By default, GPR handles data using UTF-8 encoding. However, starting with release 9.0.014.00, GPR supports importing of data that uses certain legacy encodings. Appendix: Supported Encodings lists those encodings currently supported. This list is updated as new encodings are verified. If you use an encoding type that is not listed, contact your Genesys representative for assistance.
Unsupported Characters in Agent and Customer Profiles and Datasets
The following characters are not supported for column names in Datasets or Agent and Customer Profile schemas. If GPR encounters these characters in a CSV file, it reads them as column delimiters and parses the data accordingly.
- | (the pipe character)
- \t (the TAB character)
- , (the comma)
Workaround: To use these characters in column names, add double quotation marks (" ") around the entire affected column name, except in the following situations:
- If you have a comma-delimited CSV file, add double quotations marks around commas within column names; you do not need quotations for the \t (TAB) character.
- If you have a TAB-delimited CSV file, add double quotations marks around TAB characters within column names; you do not need quotations for the , (comma) character.
- You must always use double quotations for the | (pipe) character.
Unsupported characters in releases prior to 9.0.014.00
In releases prior to 9.0.014.00, certain characters in column names are ignored, are unsupported, or cause an upload to fail, as explained in the following points:
- Columns with the following symbols in their column names are not added to Agent Profiles or Customer Profiles:
- *, !, %, ^, (, ), ', &, /, â, è, ü, ó, â, ï
- The following symbols in column names are ignored, and the column is added with the symbol dropped out as though it had not been entered:
- [Space], -, <
- Non-ASCII characters are not supported.
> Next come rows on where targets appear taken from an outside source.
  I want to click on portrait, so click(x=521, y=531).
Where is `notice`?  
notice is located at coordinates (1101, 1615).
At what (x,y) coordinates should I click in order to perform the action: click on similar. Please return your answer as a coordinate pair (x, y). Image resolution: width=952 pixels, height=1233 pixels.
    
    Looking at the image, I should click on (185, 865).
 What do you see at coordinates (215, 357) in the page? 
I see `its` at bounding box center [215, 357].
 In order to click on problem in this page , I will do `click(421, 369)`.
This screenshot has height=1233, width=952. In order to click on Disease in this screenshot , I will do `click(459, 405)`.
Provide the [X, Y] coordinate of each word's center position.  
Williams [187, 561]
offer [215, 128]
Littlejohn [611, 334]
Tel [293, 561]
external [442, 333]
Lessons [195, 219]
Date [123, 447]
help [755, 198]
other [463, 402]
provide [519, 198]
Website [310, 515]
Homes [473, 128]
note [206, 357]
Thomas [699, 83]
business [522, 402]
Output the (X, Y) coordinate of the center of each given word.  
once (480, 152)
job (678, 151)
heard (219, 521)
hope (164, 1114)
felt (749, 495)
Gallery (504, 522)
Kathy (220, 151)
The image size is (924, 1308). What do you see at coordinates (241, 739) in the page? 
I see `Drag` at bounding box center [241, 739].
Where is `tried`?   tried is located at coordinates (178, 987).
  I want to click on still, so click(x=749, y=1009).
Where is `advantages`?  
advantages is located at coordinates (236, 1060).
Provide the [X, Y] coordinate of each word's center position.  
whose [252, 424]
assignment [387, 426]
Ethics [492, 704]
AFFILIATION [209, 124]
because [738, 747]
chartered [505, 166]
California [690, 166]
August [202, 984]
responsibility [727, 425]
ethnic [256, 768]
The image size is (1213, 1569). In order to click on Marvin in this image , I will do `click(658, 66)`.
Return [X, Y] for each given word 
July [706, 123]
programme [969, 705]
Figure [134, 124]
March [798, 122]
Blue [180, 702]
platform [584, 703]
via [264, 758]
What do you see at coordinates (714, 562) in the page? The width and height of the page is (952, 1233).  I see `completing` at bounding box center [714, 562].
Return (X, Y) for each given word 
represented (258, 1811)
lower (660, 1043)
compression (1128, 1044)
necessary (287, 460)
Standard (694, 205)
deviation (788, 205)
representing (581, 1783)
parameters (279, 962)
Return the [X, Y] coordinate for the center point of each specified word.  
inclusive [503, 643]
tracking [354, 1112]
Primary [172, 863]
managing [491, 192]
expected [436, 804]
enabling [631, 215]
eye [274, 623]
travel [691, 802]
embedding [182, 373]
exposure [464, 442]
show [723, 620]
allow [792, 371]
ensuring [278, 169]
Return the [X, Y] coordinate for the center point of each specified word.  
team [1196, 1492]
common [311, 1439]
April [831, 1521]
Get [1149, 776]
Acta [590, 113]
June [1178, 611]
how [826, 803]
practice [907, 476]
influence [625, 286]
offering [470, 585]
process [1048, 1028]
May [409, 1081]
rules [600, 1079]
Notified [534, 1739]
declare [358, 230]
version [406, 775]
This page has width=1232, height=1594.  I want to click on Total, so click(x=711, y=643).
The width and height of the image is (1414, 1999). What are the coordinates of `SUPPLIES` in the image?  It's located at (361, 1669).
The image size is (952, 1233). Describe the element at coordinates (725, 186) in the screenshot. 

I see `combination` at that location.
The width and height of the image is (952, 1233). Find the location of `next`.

How they are handled differs depending on what data you are uploading:
- In Agent Profiles and Customer Profiles, columns with non-ASCII characters in the column name are not added.
- In Datasets, when a column name contains a mix of ASCII and non-ASCII characters, GPR removes the non-ASCII characters from the column name as though they had not been entered and correctly uploads all column values.
- In Datasets, when a column name contains only non-ASCII characters, the column name is entirely omitted. All the column values are preserved, but you cannot modify or save the schema. In this scenario, GPR generates the following error message: An unhandled exception has occurred: KeyError('name').
Logs for Unsupported Characters
The following Agent State Connector log messages record issues with unsupported characters:
- <datetime>  ERROR <BOTTLE> schema_based.py:63 Invalid expression while parsing: <fieldname> = None
- <datetime>  ERROR <BOTTLE> agents.py:172 Fields set([u'<fieldname>']) were ignored because names were invalid.